## Text

Every weekday for 110 straight days we will feature a different living recipient of the Medal of Honor. These are the men who have received their nation's highest military honor. Brian is a board member of the Congressional Medal of Honor Foundation. The words and photos are courtesy of Artisan Books, publishers of "Medal of Honor: Portraits of Valor Beyond the Call of Duty by Peter Collier with photographs by Nick Del Calzo.
DUANE E. DEWEY
Corporal, U.S. Marine Corps Company E, 2nd Battalion, 5th Marines, 1st Marine Division
When 19-year-old Duane Dewey joined the Marines soon after North Korean forces rolled into the South, it was an “indefinite” enlistment—the duration of the war plus six months. Dewey was part of the 1st Marine Division, which was near Panmunjom in the spring of 1952. The command had established a series of outposts beyond the main American force. Corporal Dewey was the leader of a machine-gun squad in a reinforced platoon dug in at one of these positions when it was attacked by a battalion-size Chinese force around midnight on April 16.

## Task list
**1.** According to the Duane Dewey profile, how long was the "indefinite" enlistment Dewey signed up for?
**2.** Continue the Duane Dewey profile from its last sentence.

## The data
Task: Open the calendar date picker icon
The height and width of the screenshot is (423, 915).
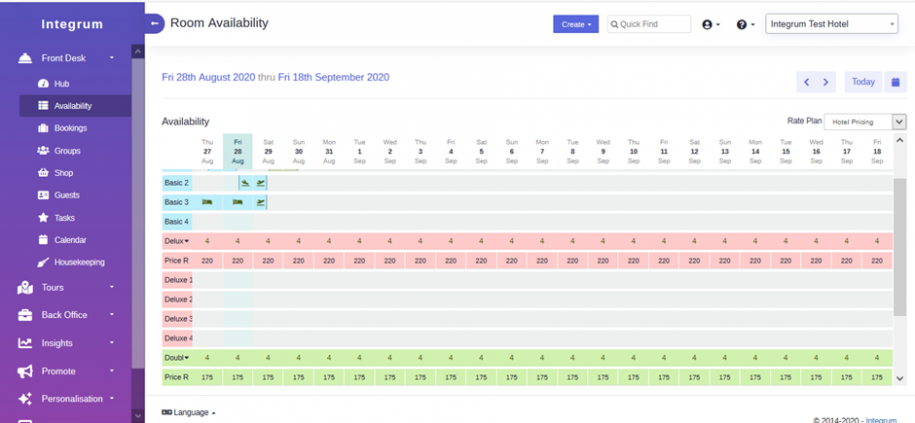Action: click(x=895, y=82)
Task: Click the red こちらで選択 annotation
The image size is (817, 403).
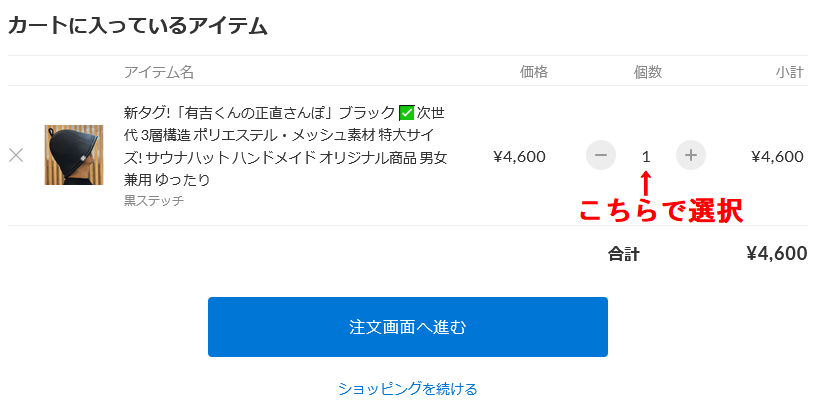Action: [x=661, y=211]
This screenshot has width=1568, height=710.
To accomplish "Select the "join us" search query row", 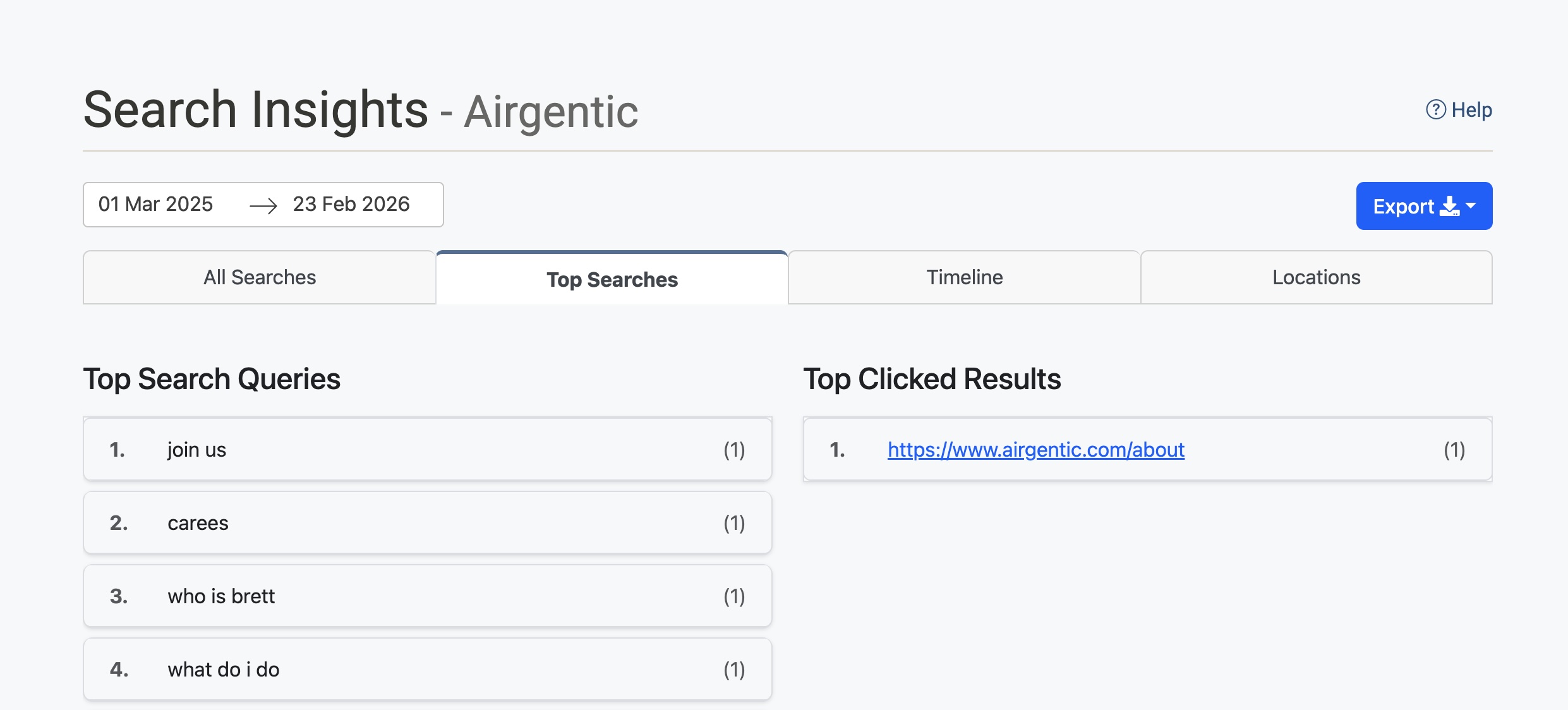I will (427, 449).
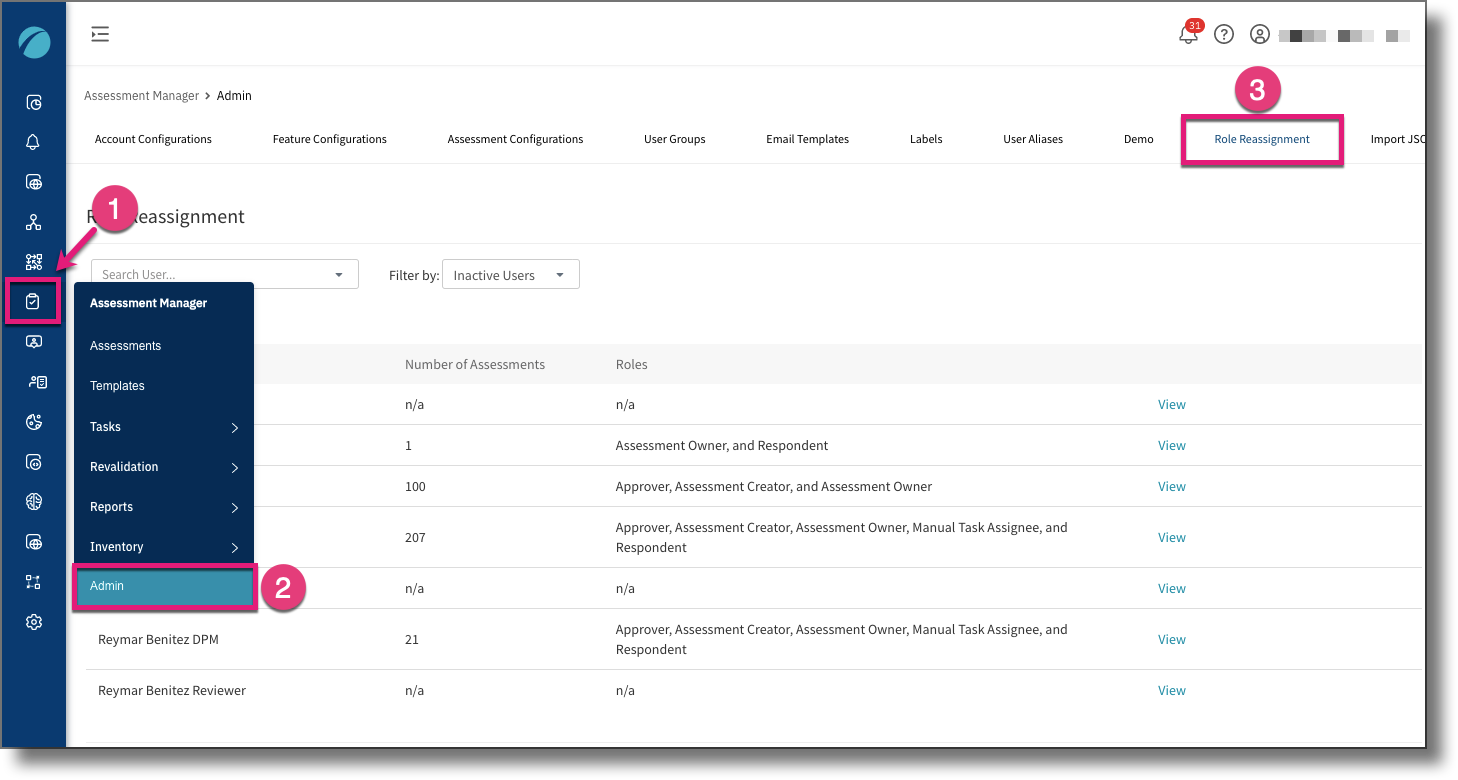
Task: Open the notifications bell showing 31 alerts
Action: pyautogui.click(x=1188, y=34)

## Written answers
**1.** The duration of the war plus six months.

**2.**
The American outpost was quickly overrun. Carrying their machine guns, Dewey and his men fell back; now out of their foxholes and fighting on exposed ground, they tried to stabilize their position. Dewey worked his gun—firing so regularly that he feared the barrel might melt—and the bodies of Chinese soldiers piled up on one another in front of him. Seeing that he had only three cans of ammunition left, he ran to another machine gun for more. As he was returning, a grenade exploded at his feet, knocking him down. Bleeding heavily from the thigh and groin, he lay on the ground a moment, trying to reorient himself. A medic appeared, and as he knelt over Dewey to remove his blood-soaked pants, another grenade hit the ground beside them. Dewey grabbed it and for a second considered throwing it back. But he decided he didn't have the time or the strength, so he tucked it underneath him, pulling the medic down with his other hand and yelling, "Hit the dirt, Doc." The grenade detonated, lifting Dewey several inches off the ground and tearing up his hip. The medic was unharmed.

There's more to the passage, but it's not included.